__Directions for this task__
Turn the listing below into a numbered list, one line per item, and omit any blank lines. Keep the pictures out of the answer.

__Data listing__
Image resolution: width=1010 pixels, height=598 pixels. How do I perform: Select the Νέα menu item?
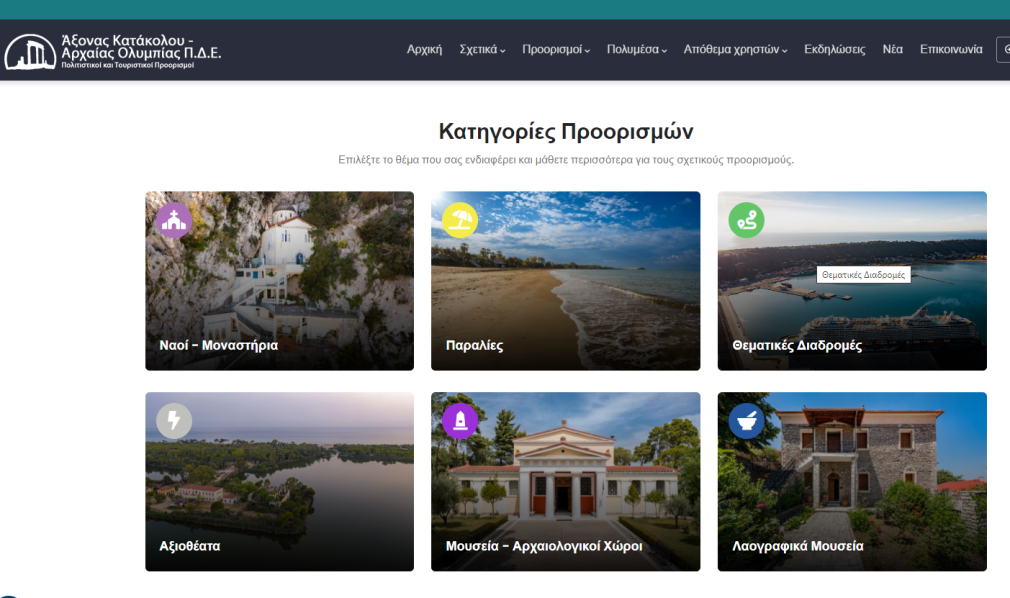892,50
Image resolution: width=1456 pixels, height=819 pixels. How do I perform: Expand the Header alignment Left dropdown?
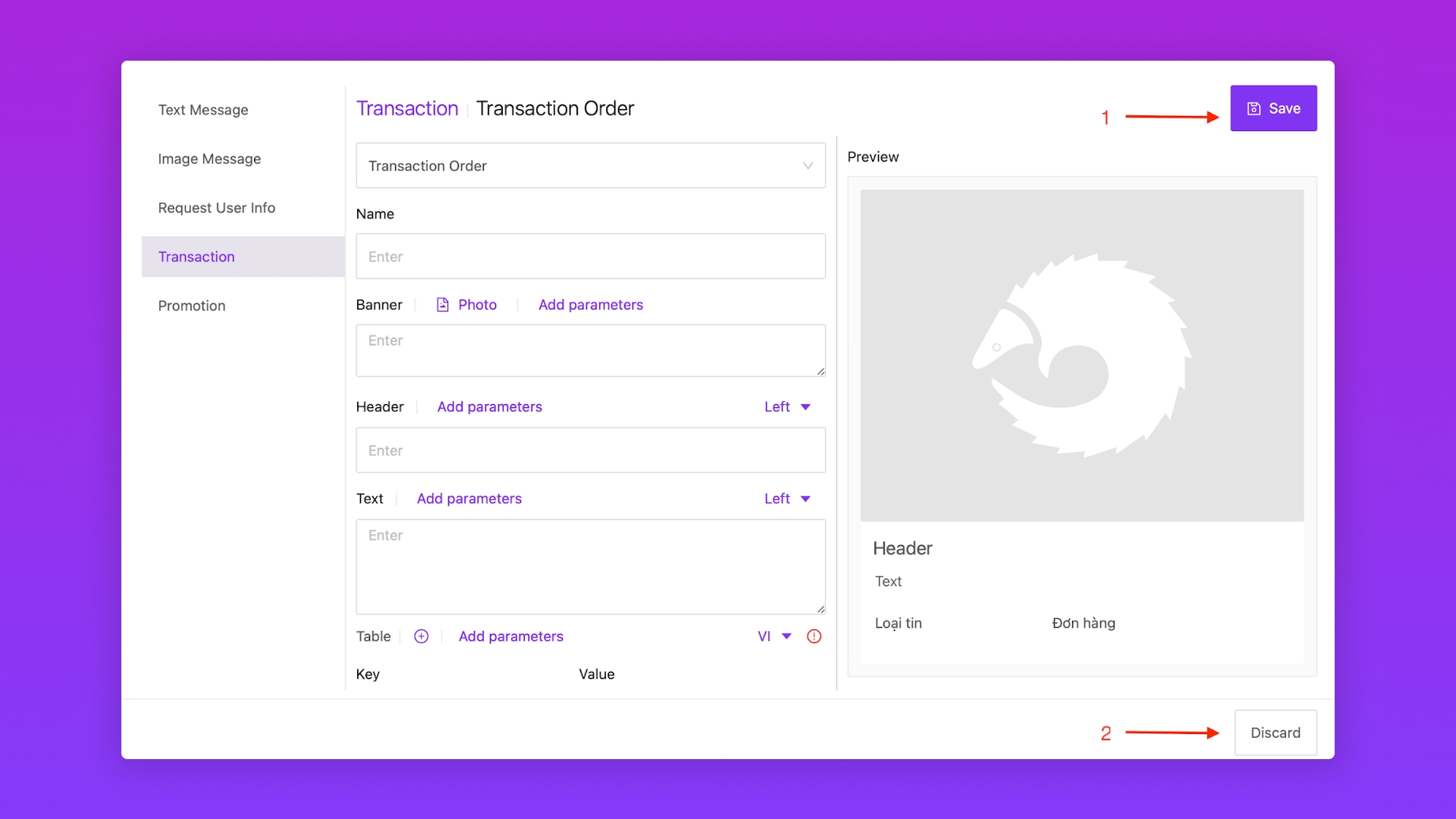click(x=787, y=407)
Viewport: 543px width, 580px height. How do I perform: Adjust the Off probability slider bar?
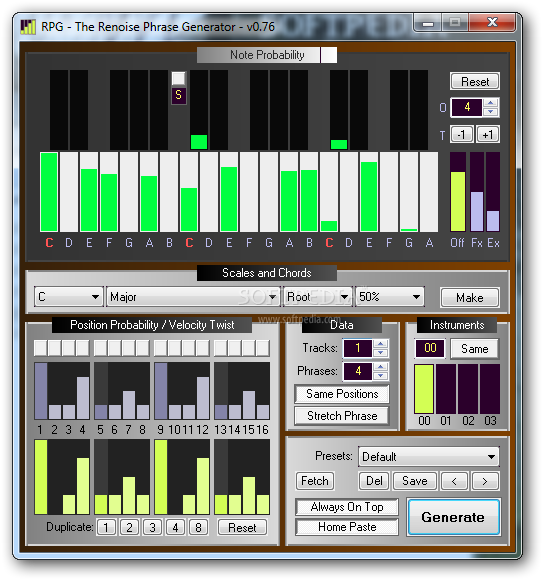click(458, 192)
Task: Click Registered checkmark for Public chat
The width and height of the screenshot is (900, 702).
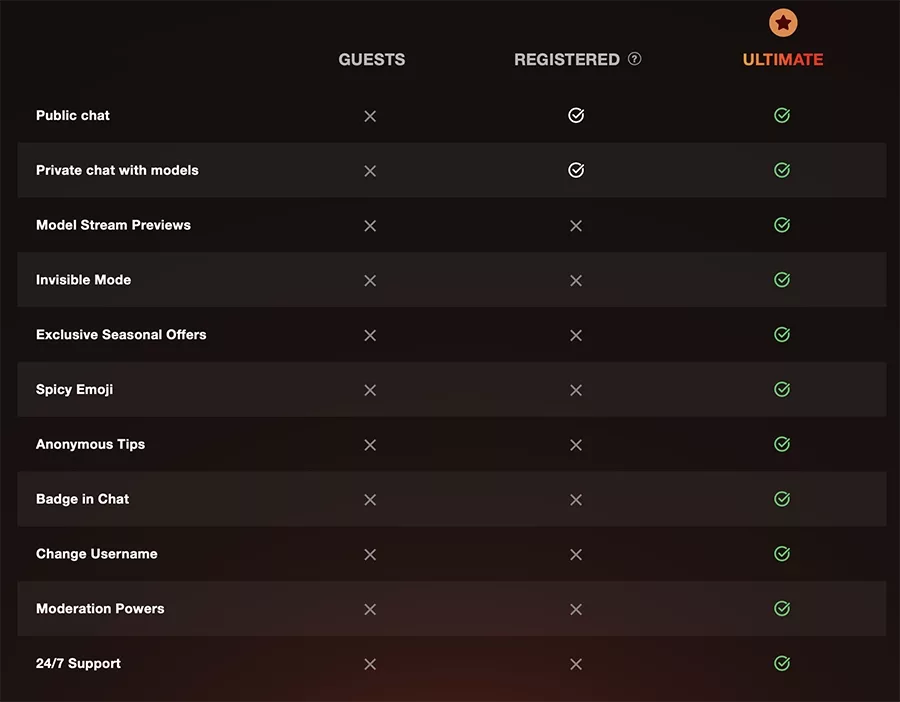Action: tap(576, 116)
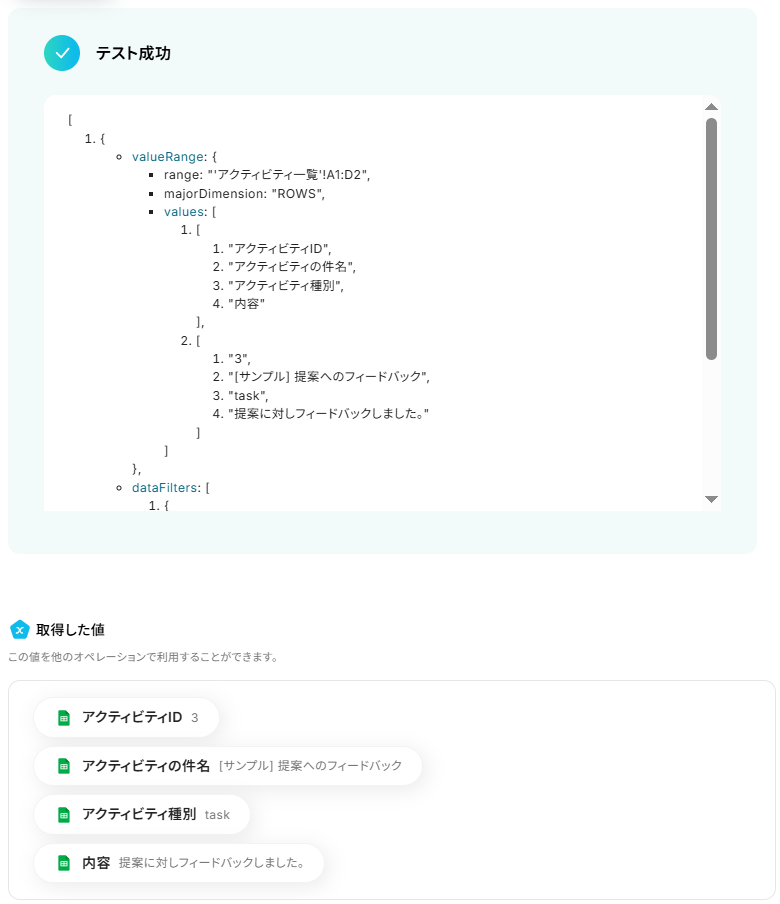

__Exercise answer__
1. Image resolution: width=1010 pixels, height=598 pixels. How do I perform: Select the Νέα menu item?
2. 892,50
3. Image resolution: width=1456 pixels, height=819 pixels. How do I perform: Expand the Header alignment Left dropdown?
4. click(x=787, y=407)
5. Viewport: 543px width, 580px height. How do I perform: Adjust the Off probability slider bar?
6. click(458, 192)
7. Task: Click Registered checkmark for Public chat
8. The width and height of the screenshot is (900, 702).
9. Action: tap(576, 116)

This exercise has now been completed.